A recent report has revealed that 33 countries have limited the use of TikTok in some capacity, including full, partial, and public sector bans on the social media platform amid national security concerns.
While the majority of the bans have been limited to government and public sector devices, private companies are reportedly blocking the app as the US considers whether to completely ban the social media platform, Axios reports.
India, Indonesia, and Afghanistan are the only countries to ban the Chinese company-owned social media app, while countries that have a partial ban include the UK, Netherlands, Poland, Germany, Italy, Spain, and Sweden, according to the report.

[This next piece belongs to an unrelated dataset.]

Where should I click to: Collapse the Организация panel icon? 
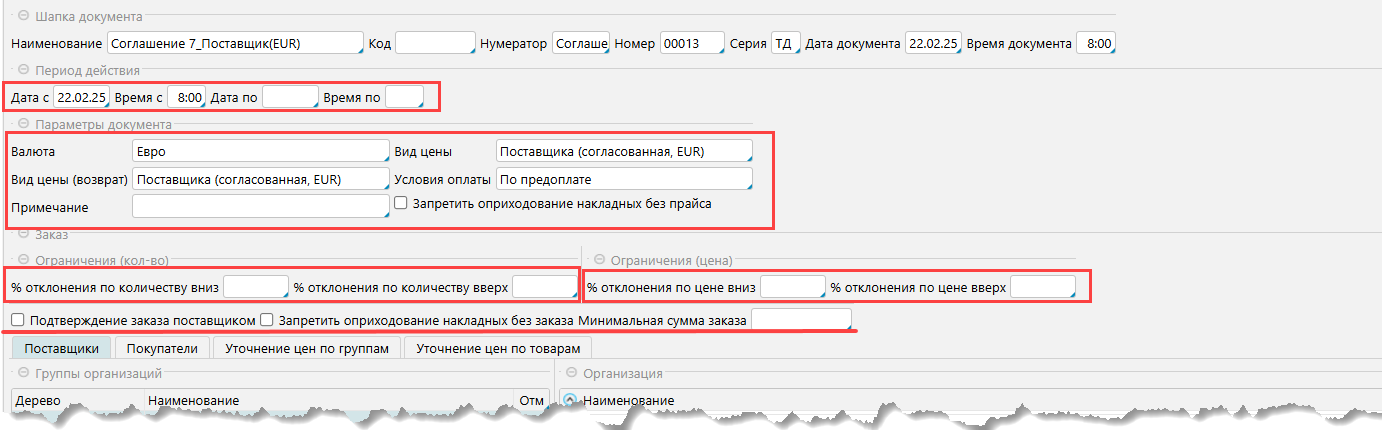[x=569, y=374]
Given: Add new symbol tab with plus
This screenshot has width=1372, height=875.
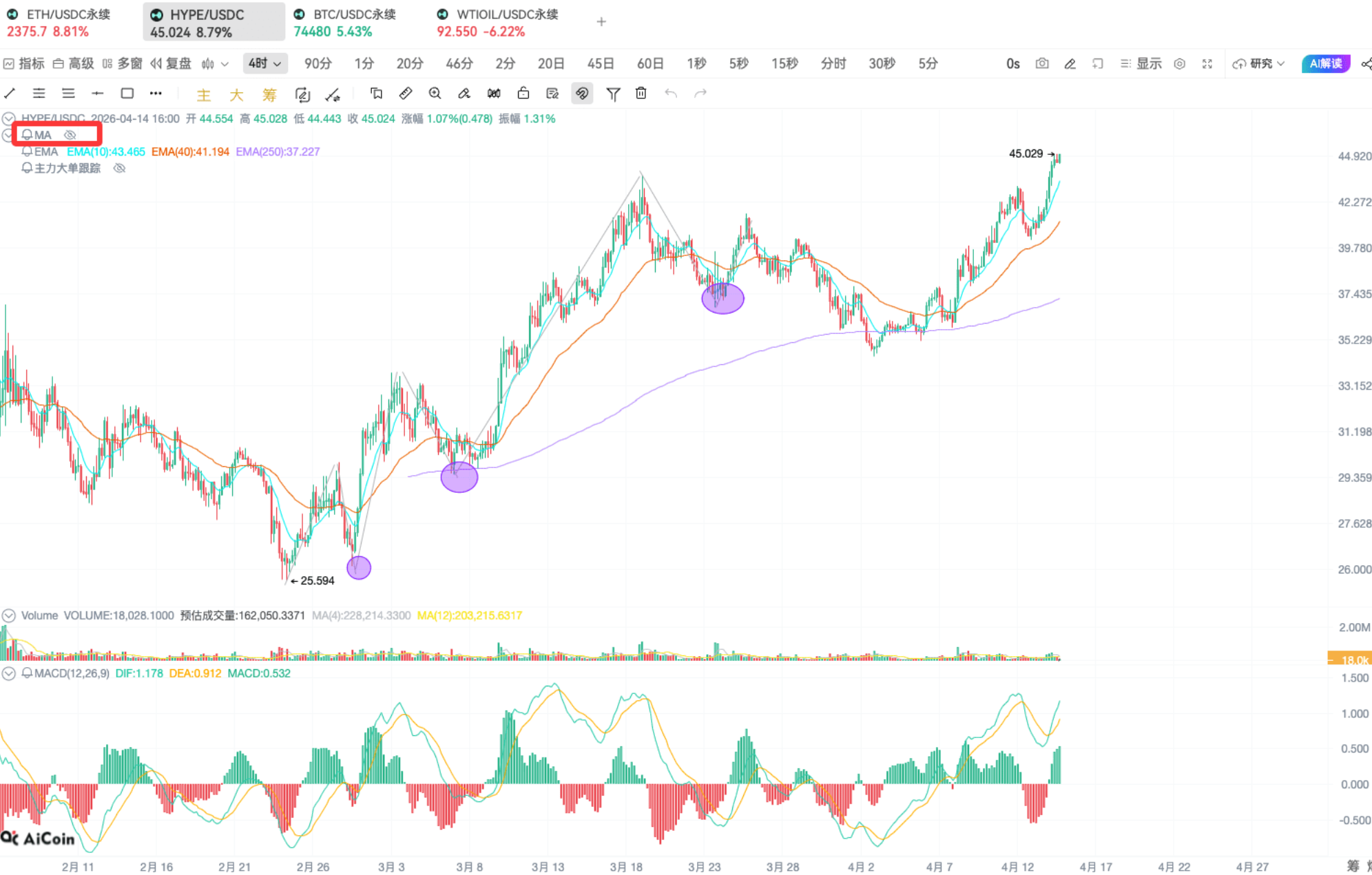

However, the US is not the only country strongly considering the possibility of banning the platform. The UK and New Zealand last week announced certain measures to block TikTok from government devices, adding to tensions between China and the Western world, per Axios.
Late last month, a report was published that suggested The White House had given federal agencies just 30 days to remove the social media platform from all its phones and systems. The Biden administration has demanded that TikTok's owner ByteDance sell its ownership of the company or face the app being banned in the country.
Additionally, the FBI and Department of Justice is actively investigating the immensely popular app to see if there is reasonable cause to suggest that ByteDance, a Chinese company, used the platform to spy on American journalists.
Axios reported that TikTok CEO Shou Zi Chew has argued that selling off TikTok to a US company would not sufficiently address pre-existing national security concerns, adding that data privacy measures are what is needed. However, the report noted that lawmakers are still skeptical.
As a result, Chew is set to testify before the House Energy and Commerce Committee on Thursday.